Da die International Schools in TH eine schlechtere IBC Bewertung hatten als die staatlichen Schulen in England gingen die beiden Mädchen mit ihrer Mutter nach England und machten dort ihr Abitur.
Die Jüngste ging mit ihren Schwestern für 2 Jahre mit nach England auf die staatliche Schule.Danach hatte sie Home Schooling von ihrer Mutter und heute ist sie in D und will ihr deutsches Abitur machen.
Sie hat (wie ihre Schwestern) sehr gute Noten außer in Mathe.
Das könnte sie das deutsche Abitur kosten denn Mathe ist in D Abitur Pflichtfach.In England nicht. Aber sie will zur deutschen Polizei als Ermittler.
Noch etwas in diesem Zusammenhang:
Das britische staatliche Gesundheitswesen NHS wird in D immer kritisiert.
Die Mädchen haben nur gute Erfahrungen in England gemacht.
Sie bekamen kostenlos alle möglichen Vorsorgeuntersuchungen und Dental Behandlungen und z.B. Zahnspangen.
Natürlich mußten sie sich anmelden. Aber dann lief Alles reibungslos.Genausogut wie in TH in PKH’s.
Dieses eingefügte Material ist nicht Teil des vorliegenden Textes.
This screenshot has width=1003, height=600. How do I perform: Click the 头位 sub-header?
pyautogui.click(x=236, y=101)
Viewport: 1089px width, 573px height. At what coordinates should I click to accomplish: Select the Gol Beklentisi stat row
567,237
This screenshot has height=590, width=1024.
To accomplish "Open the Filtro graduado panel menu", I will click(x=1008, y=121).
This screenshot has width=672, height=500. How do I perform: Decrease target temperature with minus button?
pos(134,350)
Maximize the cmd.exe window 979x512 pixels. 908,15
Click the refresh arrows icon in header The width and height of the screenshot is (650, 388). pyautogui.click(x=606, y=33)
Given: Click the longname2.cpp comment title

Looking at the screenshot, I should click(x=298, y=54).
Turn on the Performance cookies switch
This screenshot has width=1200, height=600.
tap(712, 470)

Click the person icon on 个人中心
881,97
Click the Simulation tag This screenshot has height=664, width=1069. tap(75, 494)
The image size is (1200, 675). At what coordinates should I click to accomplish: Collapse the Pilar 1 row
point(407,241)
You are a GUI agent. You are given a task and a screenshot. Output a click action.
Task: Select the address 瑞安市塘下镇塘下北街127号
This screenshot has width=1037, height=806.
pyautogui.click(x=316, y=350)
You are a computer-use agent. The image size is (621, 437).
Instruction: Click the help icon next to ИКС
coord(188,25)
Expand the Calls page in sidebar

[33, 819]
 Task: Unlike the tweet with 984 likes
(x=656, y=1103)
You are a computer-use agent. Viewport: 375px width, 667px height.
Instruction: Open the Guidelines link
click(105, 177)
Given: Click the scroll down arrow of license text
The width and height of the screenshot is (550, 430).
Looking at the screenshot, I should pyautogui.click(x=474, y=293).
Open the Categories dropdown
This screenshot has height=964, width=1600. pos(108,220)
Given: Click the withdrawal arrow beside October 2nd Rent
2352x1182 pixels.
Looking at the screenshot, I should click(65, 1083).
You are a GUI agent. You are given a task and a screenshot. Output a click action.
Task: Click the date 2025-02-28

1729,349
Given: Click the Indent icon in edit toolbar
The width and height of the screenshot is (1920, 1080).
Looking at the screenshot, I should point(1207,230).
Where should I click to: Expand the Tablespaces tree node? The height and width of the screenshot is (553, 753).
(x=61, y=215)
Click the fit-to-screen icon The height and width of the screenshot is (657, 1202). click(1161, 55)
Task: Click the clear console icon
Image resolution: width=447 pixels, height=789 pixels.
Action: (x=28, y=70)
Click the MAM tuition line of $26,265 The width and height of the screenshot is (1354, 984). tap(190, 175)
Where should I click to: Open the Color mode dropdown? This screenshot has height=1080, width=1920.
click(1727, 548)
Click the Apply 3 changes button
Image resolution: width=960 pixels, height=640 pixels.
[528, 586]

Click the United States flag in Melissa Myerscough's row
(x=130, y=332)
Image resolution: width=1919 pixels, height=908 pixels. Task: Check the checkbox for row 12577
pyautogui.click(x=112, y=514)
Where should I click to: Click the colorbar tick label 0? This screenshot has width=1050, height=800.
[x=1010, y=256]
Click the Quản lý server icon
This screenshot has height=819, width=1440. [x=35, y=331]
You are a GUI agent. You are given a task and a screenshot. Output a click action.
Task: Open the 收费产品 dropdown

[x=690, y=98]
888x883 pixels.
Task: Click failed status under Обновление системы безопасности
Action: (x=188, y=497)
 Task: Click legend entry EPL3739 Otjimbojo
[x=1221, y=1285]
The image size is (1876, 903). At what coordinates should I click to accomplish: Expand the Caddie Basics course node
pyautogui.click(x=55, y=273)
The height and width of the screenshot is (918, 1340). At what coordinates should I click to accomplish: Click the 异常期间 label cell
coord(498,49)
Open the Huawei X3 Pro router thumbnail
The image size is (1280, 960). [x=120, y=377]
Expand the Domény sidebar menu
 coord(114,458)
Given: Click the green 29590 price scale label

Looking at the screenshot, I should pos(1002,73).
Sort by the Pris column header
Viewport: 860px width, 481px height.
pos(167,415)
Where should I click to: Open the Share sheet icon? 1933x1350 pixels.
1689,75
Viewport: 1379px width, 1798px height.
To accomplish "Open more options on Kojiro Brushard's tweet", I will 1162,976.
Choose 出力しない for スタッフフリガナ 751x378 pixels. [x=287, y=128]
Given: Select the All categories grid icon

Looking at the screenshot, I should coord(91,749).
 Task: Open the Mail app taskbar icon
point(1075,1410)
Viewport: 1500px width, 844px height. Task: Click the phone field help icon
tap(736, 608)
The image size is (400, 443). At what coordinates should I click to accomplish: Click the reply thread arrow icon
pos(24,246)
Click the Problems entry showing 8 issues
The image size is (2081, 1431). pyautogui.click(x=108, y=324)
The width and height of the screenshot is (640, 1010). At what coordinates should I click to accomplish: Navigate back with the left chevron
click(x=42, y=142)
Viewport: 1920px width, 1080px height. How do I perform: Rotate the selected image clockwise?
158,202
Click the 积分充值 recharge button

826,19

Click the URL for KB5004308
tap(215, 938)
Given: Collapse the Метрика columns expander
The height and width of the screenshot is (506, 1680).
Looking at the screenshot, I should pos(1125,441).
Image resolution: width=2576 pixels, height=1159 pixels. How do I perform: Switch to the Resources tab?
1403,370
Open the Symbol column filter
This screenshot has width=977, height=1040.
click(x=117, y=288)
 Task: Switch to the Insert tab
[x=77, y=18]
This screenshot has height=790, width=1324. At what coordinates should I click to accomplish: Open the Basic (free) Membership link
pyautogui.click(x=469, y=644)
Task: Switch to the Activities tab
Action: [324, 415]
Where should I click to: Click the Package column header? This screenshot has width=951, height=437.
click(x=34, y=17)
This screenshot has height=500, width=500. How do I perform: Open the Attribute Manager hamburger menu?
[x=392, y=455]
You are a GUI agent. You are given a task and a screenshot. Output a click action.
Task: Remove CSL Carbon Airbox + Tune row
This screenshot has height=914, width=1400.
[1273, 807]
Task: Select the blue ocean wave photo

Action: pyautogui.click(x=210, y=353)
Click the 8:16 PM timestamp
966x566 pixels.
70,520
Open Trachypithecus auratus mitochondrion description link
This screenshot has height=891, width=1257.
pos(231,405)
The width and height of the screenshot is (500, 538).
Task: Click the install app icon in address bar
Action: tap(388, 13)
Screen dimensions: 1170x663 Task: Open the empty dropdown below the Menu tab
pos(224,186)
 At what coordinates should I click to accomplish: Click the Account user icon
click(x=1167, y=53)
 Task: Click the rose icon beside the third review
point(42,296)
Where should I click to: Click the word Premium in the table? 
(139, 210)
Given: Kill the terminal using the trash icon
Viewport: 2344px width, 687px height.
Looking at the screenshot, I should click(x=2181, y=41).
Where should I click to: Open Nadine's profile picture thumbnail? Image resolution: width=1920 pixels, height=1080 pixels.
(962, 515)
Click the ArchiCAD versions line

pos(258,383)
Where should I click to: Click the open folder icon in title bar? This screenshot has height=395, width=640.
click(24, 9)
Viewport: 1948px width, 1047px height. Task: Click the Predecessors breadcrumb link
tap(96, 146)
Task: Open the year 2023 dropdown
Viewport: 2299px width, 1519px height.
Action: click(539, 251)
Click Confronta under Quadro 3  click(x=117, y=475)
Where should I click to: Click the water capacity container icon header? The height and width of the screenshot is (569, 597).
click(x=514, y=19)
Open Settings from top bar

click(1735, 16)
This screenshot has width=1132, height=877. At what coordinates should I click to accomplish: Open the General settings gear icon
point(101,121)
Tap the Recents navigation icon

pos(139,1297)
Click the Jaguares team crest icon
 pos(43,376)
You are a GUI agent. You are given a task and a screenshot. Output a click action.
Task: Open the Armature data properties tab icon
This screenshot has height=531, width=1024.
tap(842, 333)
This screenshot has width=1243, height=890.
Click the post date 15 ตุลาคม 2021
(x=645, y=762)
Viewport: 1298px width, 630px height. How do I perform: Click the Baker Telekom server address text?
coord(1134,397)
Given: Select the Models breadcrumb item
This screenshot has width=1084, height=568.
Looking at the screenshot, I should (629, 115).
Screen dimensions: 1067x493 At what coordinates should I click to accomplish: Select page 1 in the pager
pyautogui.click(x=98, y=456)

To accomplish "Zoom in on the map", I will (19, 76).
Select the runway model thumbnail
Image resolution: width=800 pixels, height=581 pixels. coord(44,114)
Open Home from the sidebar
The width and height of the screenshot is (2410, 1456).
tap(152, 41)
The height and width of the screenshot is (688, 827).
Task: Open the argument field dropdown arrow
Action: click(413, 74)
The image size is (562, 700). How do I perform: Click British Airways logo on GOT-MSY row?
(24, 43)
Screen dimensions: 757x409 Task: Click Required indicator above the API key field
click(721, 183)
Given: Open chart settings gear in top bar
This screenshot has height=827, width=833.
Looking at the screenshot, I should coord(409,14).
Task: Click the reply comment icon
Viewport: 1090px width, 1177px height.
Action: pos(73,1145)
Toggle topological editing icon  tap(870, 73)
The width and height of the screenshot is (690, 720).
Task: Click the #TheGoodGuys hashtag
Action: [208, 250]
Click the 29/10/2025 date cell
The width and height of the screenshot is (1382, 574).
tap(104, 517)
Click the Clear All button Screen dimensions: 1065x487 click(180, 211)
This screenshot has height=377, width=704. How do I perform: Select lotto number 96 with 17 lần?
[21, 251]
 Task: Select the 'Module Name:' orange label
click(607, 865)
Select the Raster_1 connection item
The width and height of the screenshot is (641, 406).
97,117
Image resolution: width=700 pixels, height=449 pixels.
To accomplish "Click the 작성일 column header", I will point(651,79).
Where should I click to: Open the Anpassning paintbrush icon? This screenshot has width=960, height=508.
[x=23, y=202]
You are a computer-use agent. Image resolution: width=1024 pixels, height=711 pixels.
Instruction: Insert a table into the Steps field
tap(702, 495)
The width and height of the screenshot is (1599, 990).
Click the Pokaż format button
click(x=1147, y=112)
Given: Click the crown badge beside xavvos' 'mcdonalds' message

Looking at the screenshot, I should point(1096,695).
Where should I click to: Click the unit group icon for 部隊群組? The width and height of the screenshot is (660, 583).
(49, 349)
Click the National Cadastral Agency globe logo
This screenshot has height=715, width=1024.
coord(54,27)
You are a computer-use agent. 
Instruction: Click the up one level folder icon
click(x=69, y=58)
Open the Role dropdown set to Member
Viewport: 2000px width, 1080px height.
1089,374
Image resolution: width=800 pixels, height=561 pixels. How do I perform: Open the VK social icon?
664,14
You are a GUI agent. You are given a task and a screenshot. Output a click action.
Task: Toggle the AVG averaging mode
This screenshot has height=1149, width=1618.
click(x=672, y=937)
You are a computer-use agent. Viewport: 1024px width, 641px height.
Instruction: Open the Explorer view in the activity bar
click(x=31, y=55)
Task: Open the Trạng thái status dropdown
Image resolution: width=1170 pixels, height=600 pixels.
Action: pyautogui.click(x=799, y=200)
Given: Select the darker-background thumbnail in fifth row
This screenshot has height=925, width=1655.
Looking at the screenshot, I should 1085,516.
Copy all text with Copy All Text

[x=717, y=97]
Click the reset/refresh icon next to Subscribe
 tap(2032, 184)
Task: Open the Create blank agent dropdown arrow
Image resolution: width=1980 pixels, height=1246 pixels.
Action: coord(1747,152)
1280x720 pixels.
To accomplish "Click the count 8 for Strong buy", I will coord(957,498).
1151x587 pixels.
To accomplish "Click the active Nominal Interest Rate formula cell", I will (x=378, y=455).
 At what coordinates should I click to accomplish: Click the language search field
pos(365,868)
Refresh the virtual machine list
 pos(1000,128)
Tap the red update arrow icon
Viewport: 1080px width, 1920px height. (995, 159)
Eine Bildungsreform würde in TH garnicht greifen weil das gesamte Schulsystem umgestellt werden muß und keiner dazu willens ist.

Abhisit war der Einzge der wirkliche Reformen durchsetzen wollte, aber er ist gescheitert.
Bildung und der Zugang dazu ist in TH Prestigesache,
auch in D wollten viele Eltern “ ihr Gymnasium“ für ihre Kinder und keine Gesamtschule.

berndgrimm
berndgrimm
7 Monate vor
Antwort auf  stin

Wer hat die größten Spinnereien ? STIN/KI !
Wer setzt darauf daß all seine Leser noch blöder sind als er ?
STIN/KI !
Wer lügt bis sich die Balken biegen? STIN/KI !
Meine leibliche Tochter ging von 1984 bis 1997 zur Schule in D und schon damals gab es die Bildungsmisere.
Im Sinne seiner Propaganda haut STIN Alles auf die Flüchtlinge. Da ist er ganz wie seine gestiefelten Rechten Freunde.Er kann also auch hirnlos.